I feel great. And they start out and they run a lot faster than they're capable of just because they feel so good. And that may not catch up with them for the first two or three miles or even maybe the first eight or nine miles. But if you go out faster than you're capable, it is going to catch up. I could almost guarantee it's going to catch up at some point, usually around mile 15 or 18 or 20, where then you just feel like you have nothing left. And that's where folks we talk about hitting the wall where they have no energy left.
And they it's almost like a death march then where they have to stop running and they're just walking now and even walking becomes a struggle. So it happens so often in marathons where people start out too fast and the same thing could happen in your retirement. If you start out too fast, it will eventually catch up with you and can ruin your whole plan. I take it you've never done that, come out of the gate too fast, even in your early marathons? Actually, my first few marathons, because I read all the books and did all the right training, I was very, very cautious with it. Where it came back to hurt me later on was experience provided me with overconfidence. And I was thinking, oh, God, I've done this so many times now I could maybe I could get away with it, you know, going out too fast and never works. So I have had those marathons, John, where I am reduced to that death walk. And it's just like, oh, man, I'll never just get me to the finish line and I'm never going to do it again. But then you always forget about how bad it feels and I sign up for it again.
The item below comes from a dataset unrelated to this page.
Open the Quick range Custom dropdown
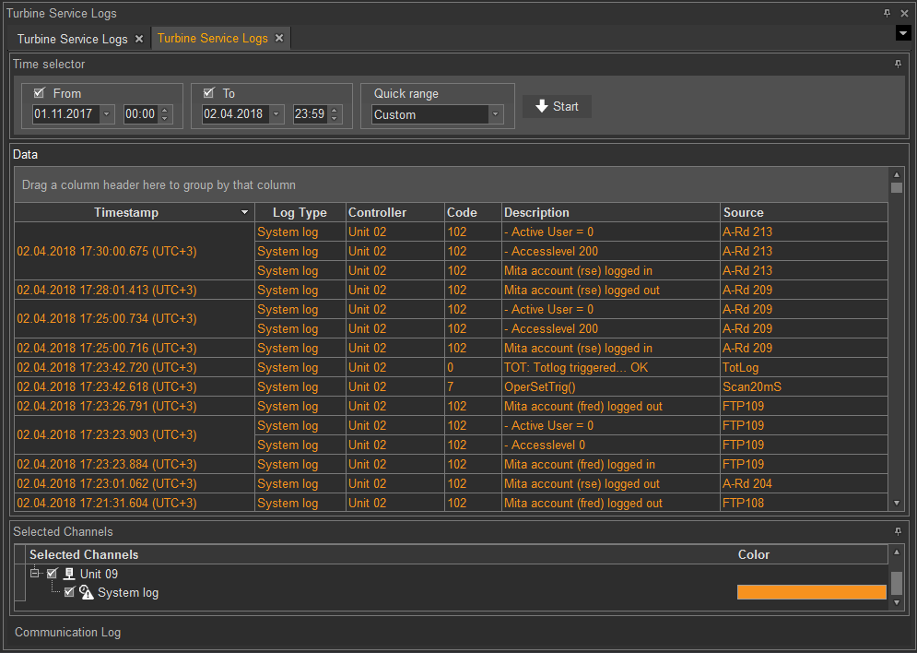 click(496, 114)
Yep. So many different retirement analogies we can draw from marathon training. Maybe that's why you're so successful as an advisor, Chris. You've run all these marathons over the years. And even if you're not drawing a clear distinction when you're talking with your clients about retirement planning and marathon planning, you have that in the back of your head and it just kind of helps you with the overall planning process.
Right, right. I tend to be a patient person because training for a marathon and running a marathon, there's really no instant gratification. You have to trust in the months of training that it will help you be successful come race day.
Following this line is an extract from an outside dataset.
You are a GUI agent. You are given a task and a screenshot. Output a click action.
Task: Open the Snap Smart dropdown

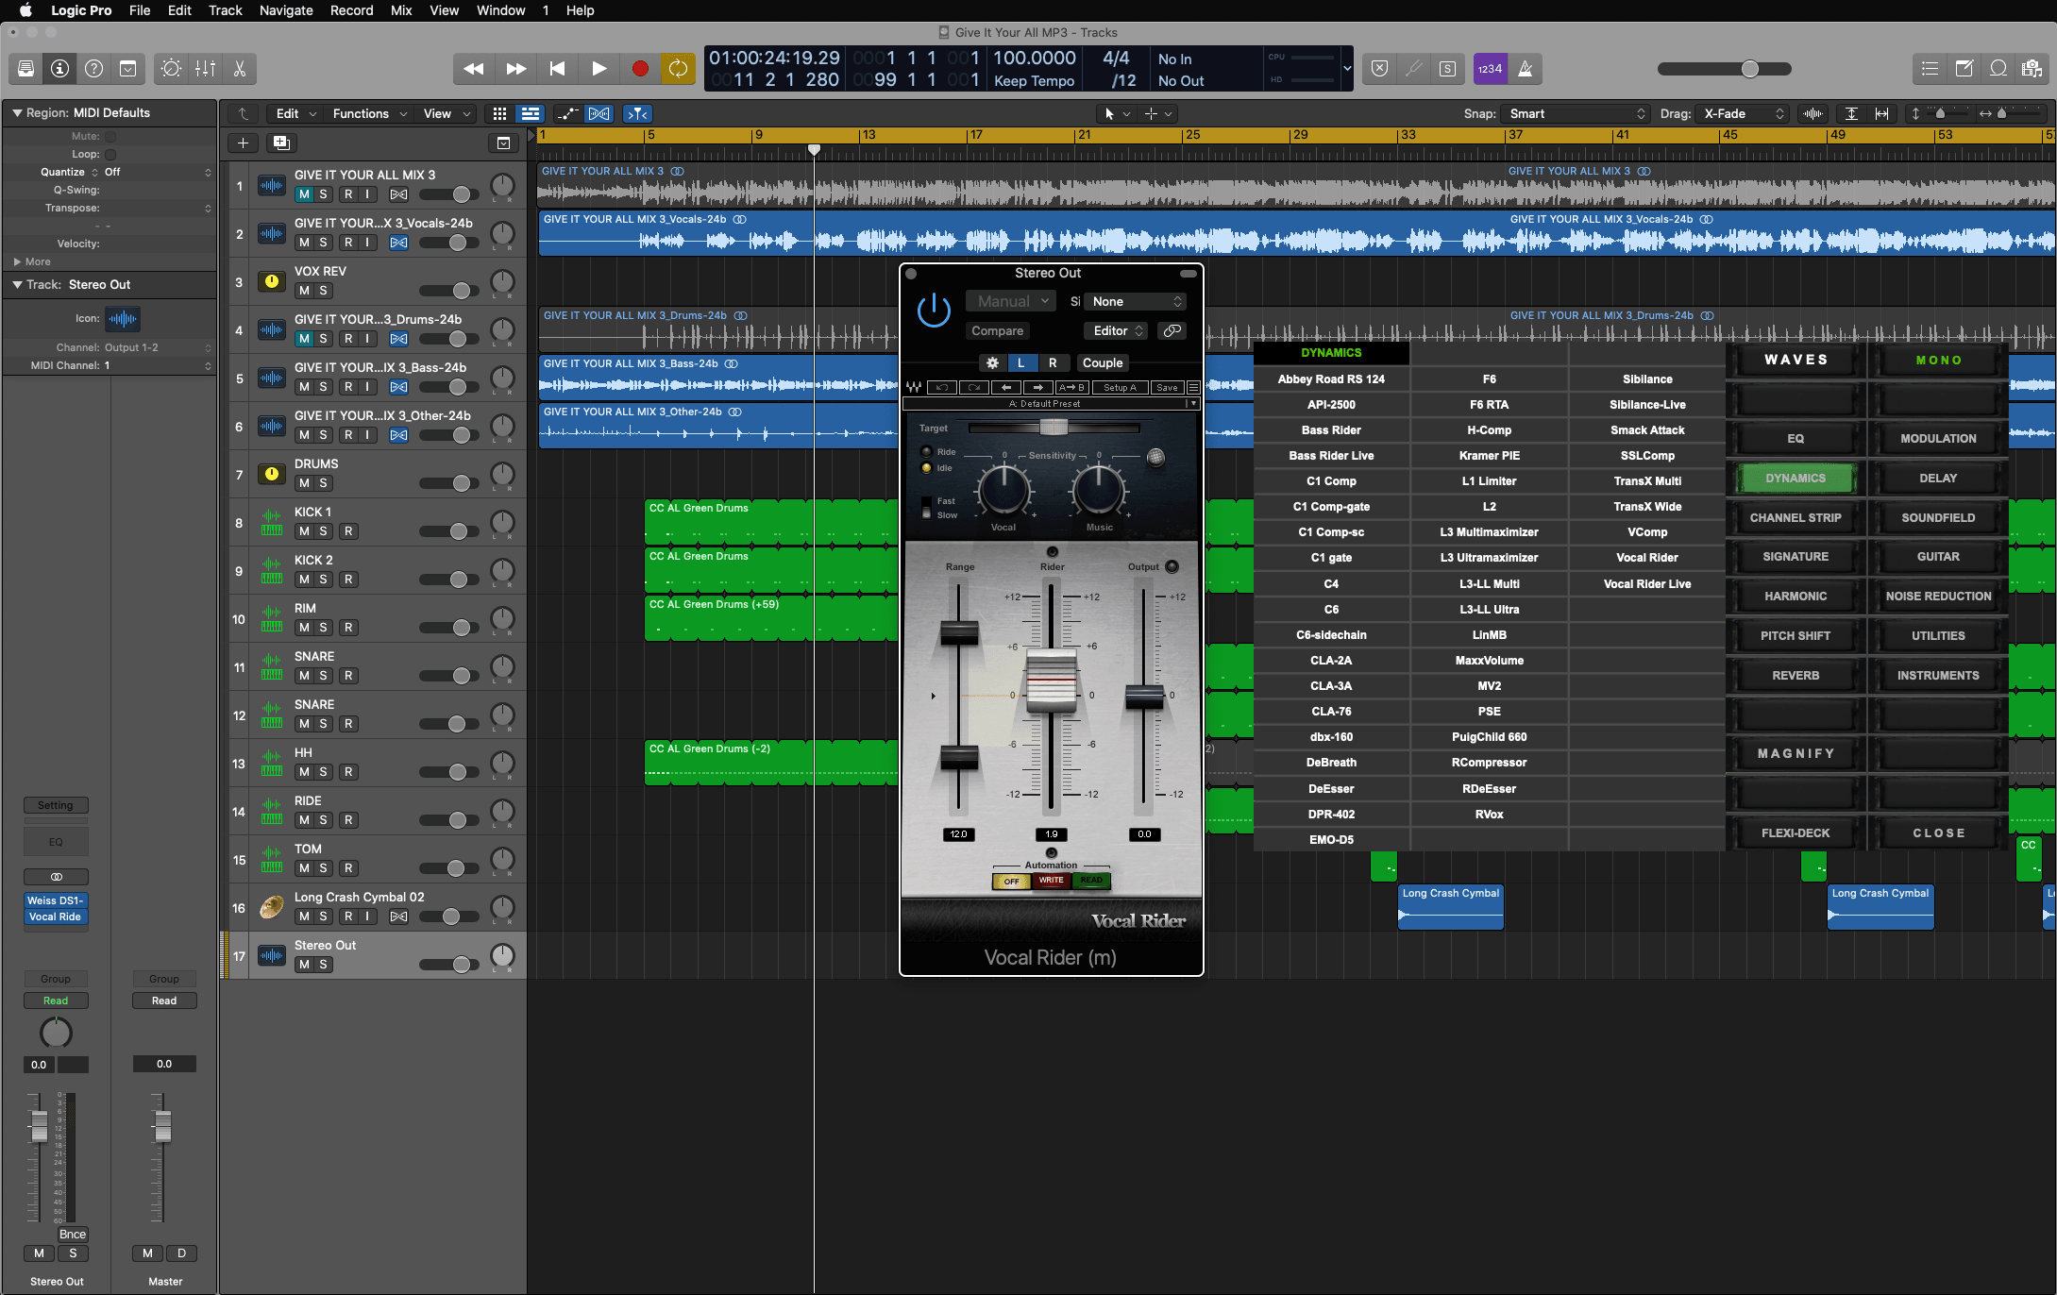click(1576, 114)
And it always has worked out for me, thankfully, for the most part. And it's the same thing with with retirement planning. Everybody wants to hit a home run. Everybody wants to have that magical stock that, you know, returns 50 percent in one year.
You just hit a home run. And we know from experience that those happen just very, very, very infrequently. While it's more exciting to get a 50 percent return in one year, I would rather just consistently get four or five or six percent year after year after year without the big ups and downs. I'd rather have it just slow and steady wins the race.
It goes back to the classic tortoise and the hare analogy. Just steady Eddie as it goes is the best way to be successful in marathon running. And it's also the best way to be successful in retirement planning. Again, the book is Retirement is a Marathon, Not a Sprint.
Chris Scalise is the president of Fortune Financial Group. Glad to talk with you, buddy. Hey, it's my pleasure. And I do get these requests for interviews on a lot of podcasts.
And I'll say to you, you're my you're my token Tar Heel and Panther fan that I will do my interview with. I appreciate getting some sort of precedence there. Absolutely. That's good. Well, good talking with you. We'll do it all again very soon. Again, here on Mr. Stillman's Opus. Take care.